_Supplied records_.
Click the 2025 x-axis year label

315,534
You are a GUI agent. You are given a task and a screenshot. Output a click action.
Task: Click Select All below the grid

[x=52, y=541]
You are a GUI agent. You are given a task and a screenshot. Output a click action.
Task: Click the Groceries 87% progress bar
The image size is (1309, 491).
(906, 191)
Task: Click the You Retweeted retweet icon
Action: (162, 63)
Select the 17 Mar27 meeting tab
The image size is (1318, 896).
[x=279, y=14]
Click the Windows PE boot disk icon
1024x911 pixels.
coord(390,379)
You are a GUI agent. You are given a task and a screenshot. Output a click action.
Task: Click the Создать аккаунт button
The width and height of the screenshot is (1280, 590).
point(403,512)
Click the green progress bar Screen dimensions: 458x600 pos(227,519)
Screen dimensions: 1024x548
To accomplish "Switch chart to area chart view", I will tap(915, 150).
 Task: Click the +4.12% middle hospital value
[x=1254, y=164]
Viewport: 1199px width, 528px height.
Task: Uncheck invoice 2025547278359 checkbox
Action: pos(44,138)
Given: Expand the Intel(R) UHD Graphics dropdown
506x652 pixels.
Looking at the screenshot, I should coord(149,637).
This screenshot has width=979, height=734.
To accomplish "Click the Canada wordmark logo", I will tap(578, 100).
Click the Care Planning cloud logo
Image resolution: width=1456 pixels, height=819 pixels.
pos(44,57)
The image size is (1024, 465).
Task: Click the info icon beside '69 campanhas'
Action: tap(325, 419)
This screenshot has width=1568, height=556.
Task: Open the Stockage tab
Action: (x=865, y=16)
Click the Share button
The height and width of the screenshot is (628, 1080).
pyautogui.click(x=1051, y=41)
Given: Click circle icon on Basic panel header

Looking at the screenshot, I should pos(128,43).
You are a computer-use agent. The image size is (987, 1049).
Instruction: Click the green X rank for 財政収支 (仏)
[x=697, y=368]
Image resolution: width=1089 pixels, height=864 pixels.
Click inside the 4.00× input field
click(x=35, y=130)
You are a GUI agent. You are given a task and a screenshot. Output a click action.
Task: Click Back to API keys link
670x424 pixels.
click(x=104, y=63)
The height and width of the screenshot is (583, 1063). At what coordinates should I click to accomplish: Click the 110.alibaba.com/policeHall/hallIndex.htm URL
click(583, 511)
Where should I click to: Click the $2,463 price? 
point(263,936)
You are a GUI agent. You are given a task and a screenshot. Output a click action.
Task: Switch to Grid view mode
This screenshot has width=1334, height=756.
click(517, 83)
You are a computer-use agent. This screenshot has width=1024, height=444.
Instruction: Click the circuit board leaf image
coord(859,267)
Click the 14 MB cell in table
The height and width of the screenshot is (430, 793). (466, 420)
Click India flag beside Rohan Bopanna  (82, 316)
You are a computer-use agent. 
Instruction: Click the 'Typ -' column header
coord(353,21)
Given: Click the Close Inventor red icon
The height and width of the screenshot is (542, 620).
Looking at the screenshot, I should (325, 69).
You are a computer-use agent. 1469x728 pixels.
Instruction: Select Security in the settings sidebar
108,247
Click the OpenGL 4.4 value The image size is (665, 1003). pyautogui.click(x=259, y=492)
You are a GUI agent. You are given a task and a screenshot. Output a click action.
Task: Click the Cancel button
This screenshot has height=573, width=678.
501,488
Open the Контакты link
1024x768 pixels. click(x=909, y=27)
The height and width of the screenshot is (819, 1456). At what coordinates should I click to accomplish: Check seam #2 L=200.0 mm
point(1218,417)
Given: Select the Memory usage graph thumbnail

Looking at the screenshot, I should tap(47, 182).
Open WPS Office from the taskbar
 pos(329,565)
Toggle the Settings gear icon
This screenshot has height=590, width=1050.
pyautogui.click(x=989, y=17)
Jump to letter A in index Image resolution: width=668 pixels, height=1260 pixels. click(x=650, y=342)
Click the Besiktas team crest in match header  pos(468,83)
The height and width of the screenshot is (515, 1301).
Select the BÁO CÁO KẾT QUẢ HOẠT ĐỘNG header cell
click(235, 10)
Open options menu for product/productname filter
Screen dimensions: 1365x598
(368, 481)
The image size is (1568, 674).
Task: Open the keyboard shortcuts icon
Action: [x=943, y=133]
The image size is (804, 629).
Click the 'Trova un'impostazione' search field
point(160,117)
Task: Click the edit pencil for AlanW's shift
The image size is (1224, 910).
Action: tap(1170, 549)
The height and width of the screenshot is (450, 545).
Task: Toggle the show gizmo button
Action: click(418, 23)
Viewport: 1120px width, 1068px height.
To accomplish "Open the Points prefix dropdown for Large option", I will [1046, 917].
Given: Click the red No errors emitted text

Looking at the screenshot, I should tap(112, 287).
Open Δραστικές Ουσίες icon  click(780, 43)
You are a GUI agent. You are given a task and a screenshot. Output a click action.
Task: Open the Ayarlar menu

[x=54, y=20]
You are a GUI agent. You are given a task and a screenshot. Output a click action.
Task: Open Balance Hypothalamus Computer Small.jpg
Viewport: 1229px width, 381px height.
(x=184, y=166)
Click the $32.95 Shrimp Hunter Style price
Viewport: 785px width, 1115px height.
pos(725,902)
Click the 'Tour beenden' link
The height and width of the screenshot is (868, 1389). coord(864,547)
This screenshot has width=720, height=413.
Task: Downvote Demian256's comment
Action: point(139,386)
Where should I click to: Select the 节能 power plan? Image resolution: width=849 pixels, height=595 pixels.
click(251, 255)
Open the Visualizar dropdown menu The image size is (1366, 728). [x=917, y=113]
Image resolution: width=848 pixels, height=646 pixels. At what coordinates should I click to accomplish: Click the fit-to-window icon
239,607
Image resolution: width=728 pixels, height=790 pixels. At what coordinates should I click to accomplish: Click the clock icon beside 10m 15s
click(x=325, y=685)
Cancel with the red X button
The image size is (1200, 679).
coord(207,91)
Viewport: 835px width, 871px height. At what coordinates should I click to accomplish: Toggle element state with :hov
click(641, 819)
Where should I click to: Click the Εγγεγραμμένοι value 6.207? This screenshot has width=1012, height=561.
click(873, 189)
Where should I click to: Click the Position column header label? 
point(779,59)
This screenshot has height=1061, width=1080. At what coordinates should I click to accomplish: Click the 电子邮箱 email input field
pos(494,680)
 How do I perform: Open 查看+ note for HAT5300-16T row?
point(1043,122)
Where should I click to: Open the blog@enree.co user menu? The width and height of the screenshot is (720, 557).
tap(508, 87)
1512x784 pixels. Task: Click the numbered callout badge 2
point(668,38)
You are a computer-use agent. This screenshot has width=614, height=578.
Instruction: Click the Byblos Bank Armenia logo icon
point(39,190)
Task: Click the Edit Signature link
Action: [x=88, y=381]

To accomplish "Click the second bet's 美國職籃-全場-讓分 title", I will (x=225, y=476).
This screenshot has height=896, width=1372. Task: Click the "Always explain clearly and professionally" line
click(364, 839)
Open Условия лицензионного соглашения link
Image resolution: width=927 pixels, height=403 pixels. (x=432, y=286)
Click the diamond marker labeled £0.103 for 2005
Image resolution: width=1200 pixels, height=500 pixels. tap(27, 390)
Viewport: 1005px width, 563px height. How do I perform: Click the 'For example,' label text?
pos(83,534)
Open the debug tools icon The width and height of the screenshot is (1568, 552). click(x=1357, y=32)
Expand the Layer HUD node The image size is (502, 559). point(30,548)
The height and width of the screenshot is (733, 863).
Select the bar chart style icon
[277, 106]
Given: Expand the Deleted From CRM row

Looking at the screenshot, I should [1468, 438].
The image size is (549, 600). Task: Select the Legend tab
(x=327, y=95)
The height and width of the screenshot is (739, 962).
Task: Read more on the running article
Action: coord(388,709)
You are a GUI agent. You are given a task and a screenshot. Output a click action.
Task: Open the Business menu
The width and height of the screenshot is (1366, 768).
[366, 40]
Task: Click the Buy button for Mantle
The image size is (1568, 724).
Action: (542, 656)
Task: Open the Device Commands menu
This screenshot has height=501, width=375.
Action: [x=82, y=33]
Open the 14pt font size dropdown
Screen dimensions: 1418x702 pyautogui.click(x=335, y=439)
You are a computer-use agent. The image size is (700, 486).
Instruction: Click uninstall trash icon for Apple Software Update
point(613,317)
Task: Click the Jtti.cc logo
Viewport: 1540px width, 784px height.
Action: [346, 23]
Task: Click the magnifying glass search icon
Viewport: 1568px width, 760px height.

_Assigned task_. Repeat exactly the lines above, starting with the first line of the records and finishing with the line holding "This screenshot has width=979, height=734.". Add no other line.

_Completed exercise_.
Click the 2025 x-axis year label

315,534
You are a GUI agent. You are given a task and a screenshot. Output a click action.
Task: Click Select All below the grid

[x=52, y=541]
You are a GUI agent. You are given a task and a screenshot. Output a click action.
Task: Click the Groceries 87% progress bar
The image size is (1309, 491).
(906, 191)
Task: Click the You Retweeted retweet icon
Action: (162, 63)
Select the 17 Mar27 meeting tab
The image size is (1318, 896).
[x=279, y=14]
Click the Windows PE boot disk icon
1024x911 pixels.
coord(390,379)
You are a GUI agent. You are given a task and a screenshot. Output a click action.
Task: Click the Создать аккаунт button
The width and height of the screenshot is (1280, 590).
point(403,512)
Click the green progress bar Screen dimensions: 458x600 pos(227,519)
Screen dimensions: 1024x548
To accomplish "Switch chart to area chart view", I will tap(915, 150).
 Task: Click the +4.12% middle hospital value
[x=1254, y=164]
Viewport: 1199px width, 528px height.
Task: Uncheck invoice 2025547278359 checkbox
Action: pos(44,138)
Given: Expand the Intel(R) UHD Graphics dropdown
506x652 pixels.
Looking at the screenshot, I should coord(149,637).
This screenshot has width=979, height=734.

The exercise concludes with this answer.